# Activity list
1. From the article below about Trump's voter fraud narrative, reproduce word for word the passage starting at "Forty years later, Republicans" and ending at "ballot drop-off locations.".
2. In the article below about Trump's voter fraud narrative, how many mail-in ballot drop-box locations did Texas Gov. Greg Abbott allow each county?

12/5/2020
Trump’s Voter Fraud Yarn is Unraveling. But it can Still Help the GOP
Historians in the Newstags: Republican Party, conservatism, Jimmy Carter, voting rights, Vote Suppression, 2020 Election
What these leaders recognize is that that the stakes of Trump’s voter fraud narrative are far higher than rescuing his failed reelection bid. If Democrats push for a new, improved version of H.R. 1 in the next Congress, Republicans will likely seek a principled-sounding narrative to argue for eliminating the pro-democracy rules that governed the 2020 election, and for making it harder for Americans to vote in 2022, 2024 and beyond. Pointing to recent allegations of fraud lingering in the political ether — allegations they put forward — could easily become a core part of this strategy. What appears, today, to be a stubborn refusal to acknowledge a tough loss could also lay the groundwork for a forthcoming ouroboros of voter-suppression rhetoric.
There’s precedent for this: As historian Rick Perlstein writes, in 1977 President Jimmy Carter proposed a landmark series of election reform bills, arguing that “millions of Americans are prevented or discouraged from voting in every election by antiquated and overly restrictive voter registration laws.” The Democrat’s agenda enjoyed bipartisan support until the political right leaped into action: The Heritage Foundation warned that Carter’s plan could enable “eight million illegal aliens” to vote, echoing the claims of former California governor-turned-conservative commentator Ronald Reagan, who had condemned mail-in voter registration for its “potential for cheating.” The package failed, and Reagan later defeated Carter in 1980’s landslide presidential election.
Forty years later, Republicans looking to their party’s future tried to run a version of the same playbook: Even in a pandemic, Texas Gov. Greg Abbott limited each county in his state to one mail-in ballot drop-box location, regardless of population; as a result, counties with only a few thousand residents had the same number of locations as Harris County (which overlaps with the city of Houston), the third-largest county in America. In Alabama, state officials prohibited counties from implementing curbside voting as a public safety measure. In Florida, less than a month before Election Day, the secretary of state’s office issued guidance that appeared to add additional requirements for county election officials to meet for setting up ballot drop-off locations.
Although these efforts weren’t enough to deliver Trump a victory, they didn’t go to waste, either: Last month, a Monmouth University poll found that 61 percent of Republicans were “not at all confident” that the election was conducted fairly and accurately and 70 percent of Republicans said Biden’s win was due to fraud. Last week, former GOP senator Rick Santorum predicted “a lot of action after this election to talk about these changes that we’ve made,” adding that “a lot of Republicans are actually cheering the president for bringing this to light so we can actually try to do something after this election is settled.” By pushing his voter fraud theories until the bitter end, Trump will leave his fellow Republicans with plenty of fodder to resist pro-democracy reforms well after he leaves office.

# Supplied data
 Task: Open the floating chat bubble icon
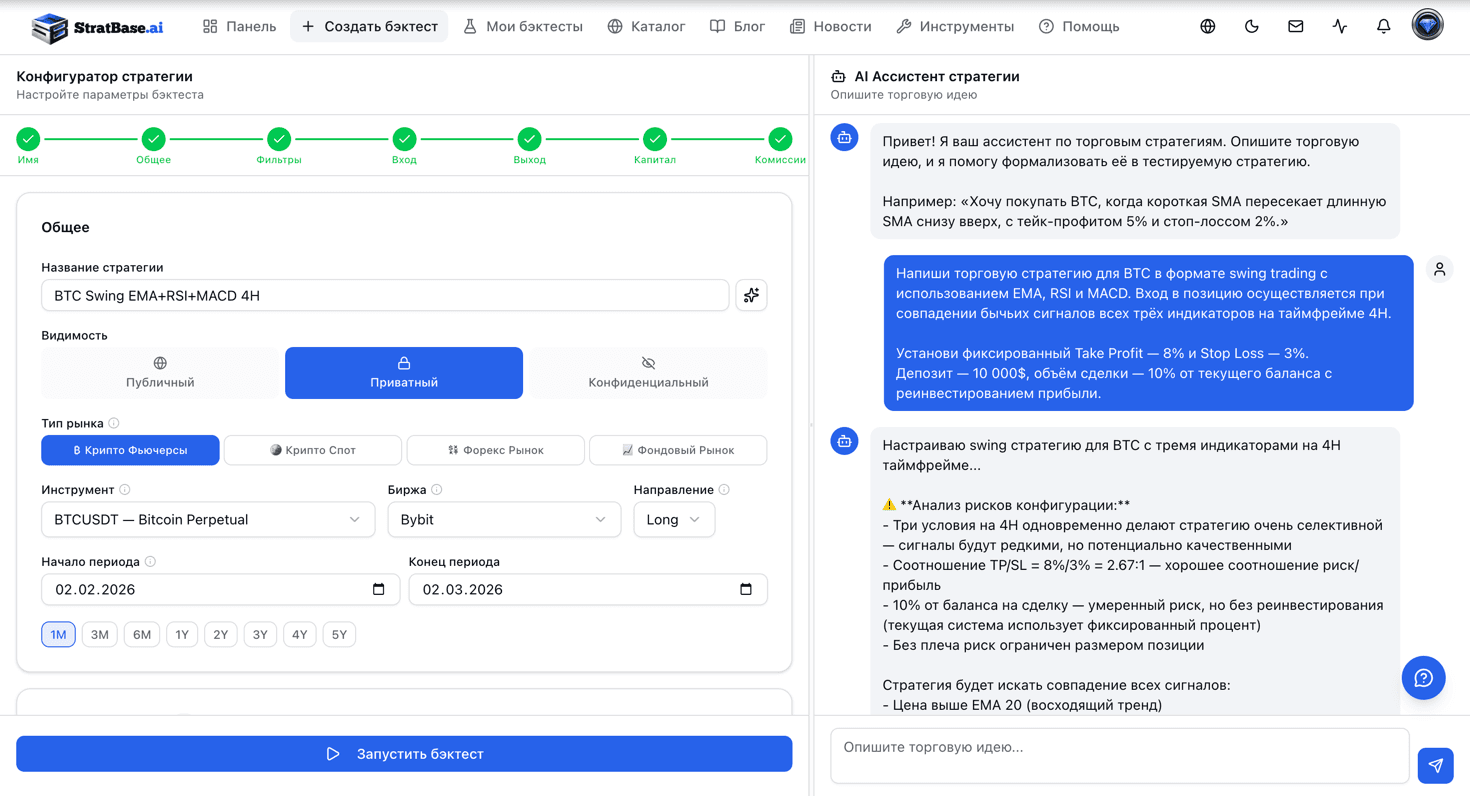[1423, 678]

# Exercise answers
1.
Forty years later, Republicans looking to their party’s future tried to run a version of the same playbook: Even in a pandemic, Texas Gov. Greg Abbott limited each county in his state to one mail-in ballot drop-box location, regardless of population; as a result, counties with only a few thousand residents had the same number of locations as Harris County (which overlaps with the city of Houston), the third-largest county in America. In Alabama, state officials prohibited counties from implementing curbside voting as a public safety measure. In Florida, less than a month before Election Day, the secretary of state’s office issued guidance that appeared to add additional requirements for county election officials to meet for setting up ballot drop-off locations.

2. One per county, regardless of population.